Diversity of soil mycobacterium isolates from three sites that degrade polycyclic aromatic hydrocarbons

Aims:  This paper investigates the diversity of polycyclic aromatic hydrocarbon (PAH)‐degrading mycobacterium isolates from three different sites within United States: Montana, Texas and Indiana. Methods and Results:  All five mycobacterium isolates differed in chromosomal restriction enzyme‐fragmentation patterns; three isolates possessed linear plasmids. The DNA sequence between the murA and rRNA genes were divergent but the sequence upstream of nidBA genes, encoding a dioxygenase involved in pyrene oxidation, was more highly conserved. Long‐chain fatty acid analysis showed most similarity between three isolates from the same Montana site. All isolates were sensitive to rifampicin and isoniazid, used in tuberculosis treatment, and to syringopeptins, produced by plant‐associated pseudomonads. Biofilm growth was least for isolate MCS that grew on plate medium as rough‐edged colonies.
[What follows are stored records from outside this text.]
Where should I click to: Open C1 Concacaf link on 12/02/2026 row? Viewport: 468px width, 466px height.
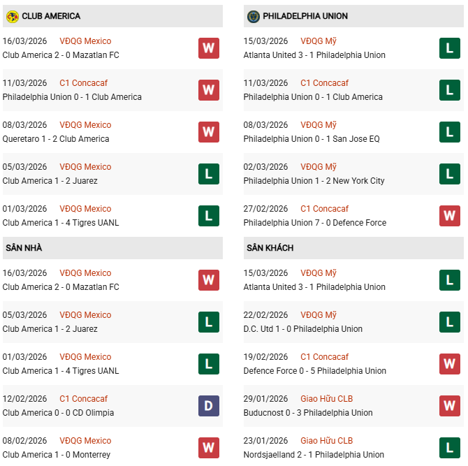tap(83, 399)
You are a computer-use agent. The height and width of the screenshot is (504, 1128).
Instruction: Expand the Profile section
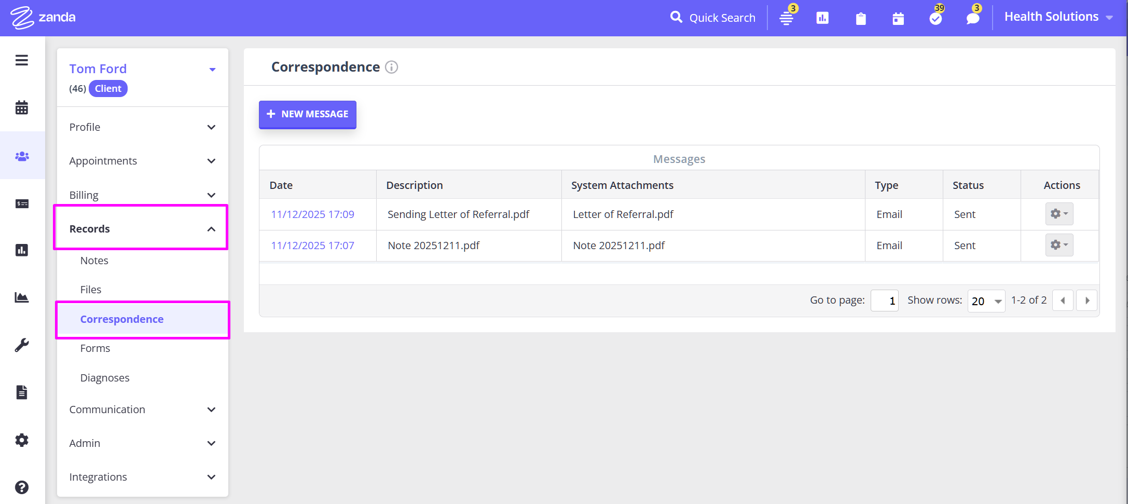pos(142,127)
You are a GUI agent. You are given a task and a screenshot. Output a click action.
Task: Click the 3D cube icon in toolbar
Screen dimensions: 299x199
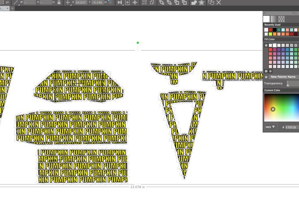tap(211, 3)
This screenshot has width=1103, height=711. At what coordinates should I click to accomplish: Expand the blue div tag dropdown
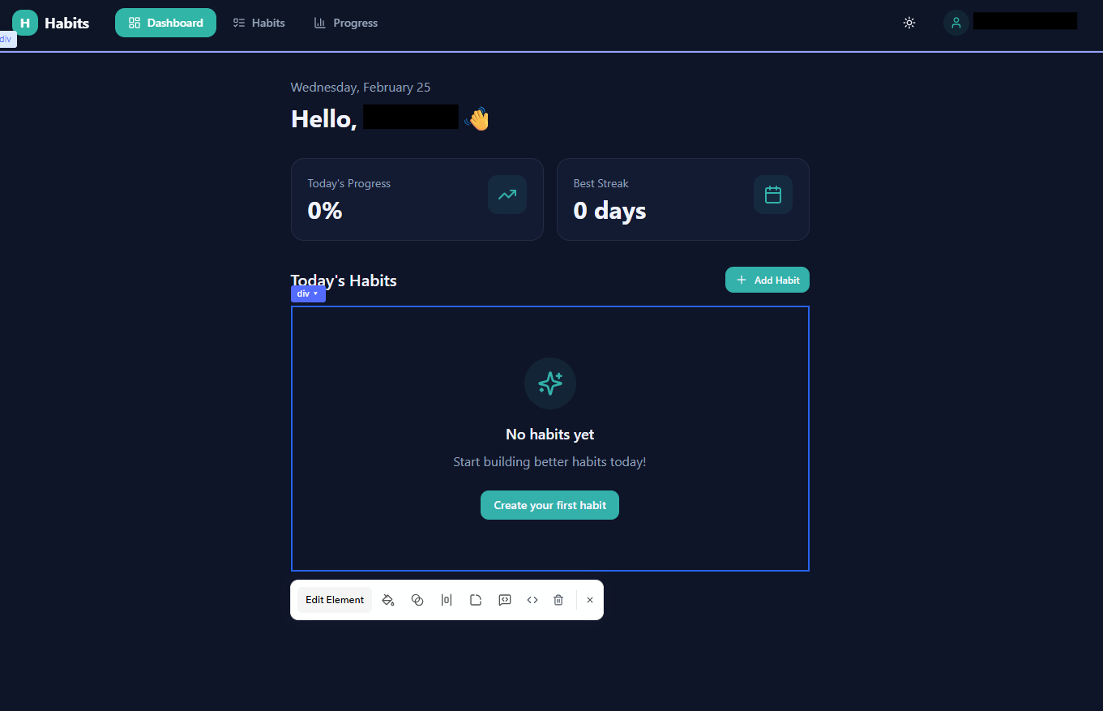click(x=308, y=293)
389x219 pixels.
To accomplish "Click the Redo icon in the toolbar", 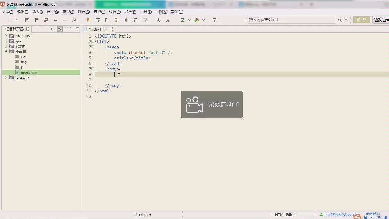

The patterns of substrate utilization in Biolog plates showed clustering of the Montana isolates compared with Mycobacterium vanbaalenii and Mycobacterium gilvum. Conclusion:  The five PAH‐degrading mycobacterium isolates studied differ in genetic and biochemical properties. Significance and Impact of the Study:  Different properties with respect to antibiotic susceptibility, substrate utilization and biofilm formation could influence the survival in soil of the microbe and their suitability for use in bioaugmentation.